[DIRECTIONS FOR THIS TASK]
Every record must be restated exactly as written.

[Pixel coordinate grounding data]
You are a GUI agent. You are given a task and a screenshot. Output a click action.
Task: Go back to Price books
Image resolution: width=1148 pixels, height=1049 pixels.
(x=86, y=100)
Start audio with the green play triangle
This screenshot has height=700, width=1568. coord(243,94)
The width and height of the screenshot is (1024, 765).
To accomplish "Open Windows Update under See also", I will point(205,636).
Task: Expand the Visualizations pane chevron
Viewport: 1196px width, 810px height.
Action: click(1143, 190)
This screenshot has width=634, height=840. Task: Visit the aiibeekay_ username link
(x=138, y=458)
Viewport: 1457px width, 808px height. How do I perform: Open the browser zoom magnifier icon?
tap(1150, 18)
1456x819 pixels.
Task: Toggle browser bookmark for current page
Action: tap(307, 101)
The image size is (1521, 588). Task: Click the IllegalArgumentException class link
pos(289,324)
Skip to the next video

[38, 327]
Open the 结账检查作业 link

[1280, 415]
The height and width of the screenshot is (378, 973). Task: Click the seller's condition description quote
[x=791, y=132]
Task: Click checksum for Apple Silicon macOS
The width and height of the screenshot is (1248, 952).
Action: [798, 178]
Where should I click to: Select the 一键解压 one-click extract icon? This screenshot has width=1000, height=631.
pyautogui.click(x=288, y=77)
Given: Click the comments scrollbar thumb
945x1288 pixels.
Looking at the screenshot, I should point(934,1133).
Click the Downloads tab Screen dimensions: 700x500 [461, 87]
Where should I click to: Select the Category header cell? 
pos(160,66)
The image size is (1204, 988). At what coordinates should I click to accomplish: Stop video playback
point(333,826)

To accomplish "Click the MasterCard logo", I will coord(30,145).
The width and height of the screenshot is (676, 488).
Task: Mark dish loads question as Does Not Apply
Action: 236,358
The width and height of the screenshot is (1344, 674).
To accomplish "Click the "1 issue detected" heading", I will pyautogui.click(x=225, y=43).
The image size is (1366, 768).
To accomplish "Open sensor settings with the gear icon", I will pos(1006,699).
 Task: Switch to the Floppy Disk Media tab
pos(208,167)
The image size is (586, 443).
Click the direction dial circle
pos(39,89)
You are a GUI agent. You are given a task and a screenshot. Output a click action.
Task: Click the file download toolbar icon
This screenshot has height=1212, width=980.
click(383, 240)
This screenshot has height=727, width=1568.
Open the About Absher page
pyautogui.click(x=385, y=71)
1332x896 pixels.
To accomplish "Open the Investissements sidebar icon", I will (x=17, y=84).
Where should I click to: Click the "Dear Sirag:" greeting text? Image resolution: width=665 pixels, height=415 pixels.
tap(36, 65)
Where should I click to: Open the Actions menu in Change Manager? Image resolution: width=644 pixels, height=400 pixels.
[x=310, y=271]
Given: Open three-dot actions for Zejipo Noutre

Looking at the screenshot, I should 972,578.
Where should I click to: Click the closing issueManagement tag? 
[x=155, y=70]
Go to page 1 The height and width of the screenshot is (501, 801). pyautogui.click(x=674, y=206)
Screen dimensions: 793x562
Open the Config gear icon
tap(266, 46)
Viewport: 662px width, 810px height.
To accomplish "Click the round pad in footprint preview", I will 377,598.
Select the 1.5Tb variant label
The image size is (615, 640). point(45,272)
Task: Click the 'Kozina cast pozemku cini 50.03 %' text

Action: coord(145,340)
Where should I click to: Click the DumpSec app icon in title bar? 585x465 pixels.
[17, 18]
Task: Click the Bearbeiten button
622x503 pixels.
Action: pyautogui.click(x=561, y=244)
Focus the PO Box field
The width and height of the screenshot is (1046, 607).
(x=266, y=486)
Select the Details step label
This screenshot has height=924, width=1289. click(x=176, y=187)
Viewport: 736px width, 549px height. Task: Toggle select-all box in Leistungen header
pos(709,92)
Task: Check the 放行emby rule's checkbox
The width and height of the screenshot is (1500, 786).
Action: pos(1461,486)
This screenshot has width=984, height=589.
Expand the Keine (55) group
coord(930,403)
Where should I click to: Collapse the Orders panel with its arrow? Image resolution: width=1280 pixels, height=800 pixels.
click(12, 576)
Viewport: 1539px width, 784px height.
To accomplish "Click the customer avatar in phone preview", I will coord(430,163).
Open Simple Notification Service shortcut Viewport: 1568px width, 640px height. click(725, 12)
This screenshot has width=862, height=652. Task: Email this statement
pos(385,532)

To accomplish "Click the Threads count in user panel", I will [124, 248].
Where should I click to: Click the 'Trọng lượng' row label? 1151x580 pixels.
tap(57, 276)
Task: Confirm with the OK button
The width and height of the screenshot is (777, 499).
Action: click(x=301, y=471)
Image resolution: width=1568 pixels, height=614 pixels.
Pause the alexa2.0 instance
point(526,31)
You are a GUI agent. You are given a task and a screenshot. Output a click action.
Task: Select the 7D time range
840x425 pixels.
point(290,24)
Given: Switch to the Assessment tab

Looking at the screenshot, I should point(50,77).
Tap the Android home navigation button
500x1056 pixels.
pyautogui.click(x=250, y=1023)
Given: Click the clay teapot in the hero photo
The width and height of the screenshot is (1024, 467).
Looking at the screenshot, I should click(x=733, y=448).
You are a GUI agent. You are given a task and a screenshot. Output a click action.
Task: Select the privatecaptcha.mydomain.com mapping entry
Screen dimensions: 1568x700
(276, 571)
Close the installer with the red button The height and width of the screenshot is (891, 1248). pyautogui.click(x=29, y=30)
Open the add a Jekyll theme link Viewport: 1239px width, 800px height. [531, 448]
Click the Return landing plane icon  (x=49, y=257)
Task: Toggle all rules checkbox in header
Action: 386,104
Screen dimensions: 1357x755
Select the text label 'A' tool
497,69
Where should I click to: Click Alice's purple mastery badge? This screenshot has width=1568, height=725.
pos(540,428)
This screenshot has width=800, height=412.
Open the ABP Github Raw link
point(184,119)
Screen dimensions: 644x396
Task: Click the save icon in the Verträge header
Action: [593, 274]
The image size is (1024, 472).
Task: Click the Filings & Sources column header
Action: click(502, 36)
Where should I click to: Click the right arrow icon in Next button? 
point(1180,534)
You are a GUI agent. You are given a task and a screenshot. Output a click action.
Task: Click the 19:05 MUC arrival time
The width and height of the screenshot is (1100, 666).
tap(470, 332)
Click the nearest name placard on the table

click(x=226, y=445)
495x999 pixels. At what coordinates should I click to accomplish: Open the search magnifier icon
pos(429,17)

[RESULT]
You are a GUI agent. You are given a task and a screenshot. Output a click action.
Task: Go back to Price books
Image resolution: width=1148 pixels, height=1049 pixels.
(x=86, y=100)
Start audio with the green play triangle
This screenshot has height=700, width=1568. coord(243,94)
The width and height of the screenshot is (1024, 765).
To accomplish "Open Windows Update under See also", I will point(205,636).
Task: Expand the Visualizations pane chevron
Viewport: 1196px width, 810px height.
Action: click(1143, 190)
This screenshot has width=634, height=840. Task: Visit the aiibeekay_ username link
(x=138, y=458)
Viewport: 1457px width, 808px height. How do I perform: Open the browser zoom magnifier icon?
tap(1150, 18)
1456x819 pixels.
Task: Toggle browser bookmark for current page
Action: tap(307, 101)
The image size is (1521, 588). Task: Click the IllegalArgumentException class link
pos(289,324)
Skip to the next video

[38, 327]
Open the 结账检查作业 link

[1280, 415]
The height and width of the screenshot is (378, 973). Task: Click the seller's condition description quote
[x=791, y=132]
Task: Click checksum for Apple Silicon macOS
The width and height of the screenshot is (1248, 952).
Action: [798, 178]
Where should I click to: Select the 一键解压 one-click extract icon? This screenshot has width=1000, height=631.
pyautogui.click(x=288, y=77)
Given: Click the comments scrollbar thumb
945x1288 pixels.
Looking at the screenshot, I should point(934,1133).
Click the Downloads tab Screen dimensions: 700x500 [461, 87]
Where should I click to: Select the Category header cell? 
pos(160,66)
The image size is (1204, 988). At what coordinates should I click to accomplish: Stop video playback
point(333,826)

To accomplish "Click the MasterCard logo", I will coord(30,145).
The width and height of the screenshot is (676, 488).
Task: Mark dish loads question as Does Not Apply
Action: 236,358
The width and height of the screenshot is (1344, 674).
To accomplish "Click the "1 issue detected" heading", I will pyautogui.click(x=225, y=43).
The image size is (1366, 768).
To accomplish "Open sensor settings with the gear icon", I will pos(1006,699).
 Task: Switch to the Floppy Disk Media tab
pos(208,167)
The image size is (586, 443).
Click the direction dial circle
pos(39,89)
You are a GUI agent. You are given a task and a screenshot. Output a click action.
Task: Click the file download toolbar icon
This screenshot has height=1212, width=980.
click(383, 240)
This screenshot has height=727, width=1568.
Open the About Absher page
pyautogui.click(x=385, y=71)
1332x896 pixels.
To accomplish "Open the Investissements sidebar icon", I will (x=17, y=84).
Where should I click to: Click the "Dear Sirag:" greeting text? Image resolution: width=665 pixels, height=415 pixels.
tap(36, 65)
Where should I click to: Open the Actions menu in Change Manager? Image resolution: width=644 pixels, height=400 pixels.
[x=310, y=271]
Given: Open three-dot actions for Zejipo Noutre

Looking at the screenshot, I should 972,578.
Where should I click to: Click the closing issueManagement tag? 
[x=155, y=70]
Go to page 1 The height and width of the screenshot is (501, 801). pyautogui.click(x=674, y=206)
Screen dimensions: 793x562
Open the Config gear icon
tap(266, 46)
Viewport: 662px width, 810px height.
To accomplish "Click the round pad in footprint preview", I will 377,598.
Select the 1.5Tb variant label
The image size is (615, 640). point(45,272)
Task: Click the 'Kozina cast pozemku cini 50.03 %' text

Action: coord(145,340)
Where should I click to: Click the DumpSec app icon in title bar? 585x465 pixels.
[17, 18]
Task: Click the Bearbeiten button
622x503 pixels.
Action: pyautogui.click(x=561, y=244)
Focus the PO Box field
The width and height of the screenshot is (1046, 607).
(x=266, y=486)
Select the Details step label
This screenshot has height=924, width=1289. click(x=176, y=187)
Viewport: 736px width, 549px height. Task: Toggle select-all box in Leistungen header
pos(709,92)
Task: Check the 放行emby rule's checkbox
The width and height of the screenshot is (1500, 786).
Action: pos(1461,486)
This screenshot has width=984, height=589.
Expand the Keine (55) group
coord(930,403)
Where should I click to: Collapse the Orders panel with its arrow? Image resolution: width=1280 pixels, height=800 pixels.
click(12, 576)
Viewport: 1539px width, 784px height.
To accomplish "Click the customer avatar in phone preview", I will coord(430,163).
Open Simple Notification Service shortcut Viewport: 1568px width, 640px height. click(725, 12)
This screenshot has width=862, height=652. Task: Email this statement
pos(385,532)

To accomplish "Click the Threads count in user panel", I will [124, 248].
Where should I click to: Click the 'Trọng lượng' row label? 1151x580 pixels.
tap(57, 276)
Task: Confirm with the OK button
The width and height of the screenshot is (777, 499).
Action: click(x=301, y=471)
Image resolution: width=1568 pixels, height=614 pixels.
Pause the alexa2.0 instance
point(526,31)
You are a GUI agent. You are given a task and a screenshot. Output a click action.
Task: Select the 7D time range
840x425 pixels.
point(290,24)
Given: Switch to the Assessment tab

Looking at the screenshot, I should point(50,77).
Tap the Android home navigation button
500x1056 pixels.
pyautogui.click(x=250, y=1023)
Given: Click the clay teapot in the hero photo
The width and height of the screenshot is (1024, 467).
Looking at the screenshot, I should click(x=733, y=448).
You are a GUI agent. You are given a task and a screenshot. Output a click action.
Task: Select the privatecaptcha.mydomain.com mapping entry
Screen dimensions: 1568x700
(276, 571)
Close the installer with the red button The height and width of the screenshot is (891, 1248). pyautogui.click(x=29, y=30)
Open the add a Jekyll theme link Viewport: 1239px width, 800px height. [531, 448]
Click the Return landing plane icon  (x=49, y=257)
Task: Toggle all rules checkbox in header
Action: 386,104
Screen dimensions: 1357x755
Select the text label 'A' tool
497,69
Where should I click to: Click Alice's purple mastery badge? This screenshot has width=1568, height=725.
pos(540,428)
This screenshot has width=800, height=412.
Open the ABP Github Raw link
point(184,119)
Screen dimensions: 644x396
Task: Click the save icon in the Verträge header
Action: [593, 274]
The image size is (1024, 472).
Task: Click the Filings & Sources column header
Action: click(502, 36)
Where should I click to: Click the right arrow icon in Next button? 
point(1180,534)
You are a GUI agent. You are given a task and a screenshot. Output a click action.
Task: Click the 19:05 MUC arrival time
The width and height of the screenshot is (1100, 666).
tap(470, 332)
Click the nearest name placard on the table

click(x=226, y=445)
495x999 pixels. At what coordinates should I click to accomplish: Open the search magnifier icon
pos(429,17)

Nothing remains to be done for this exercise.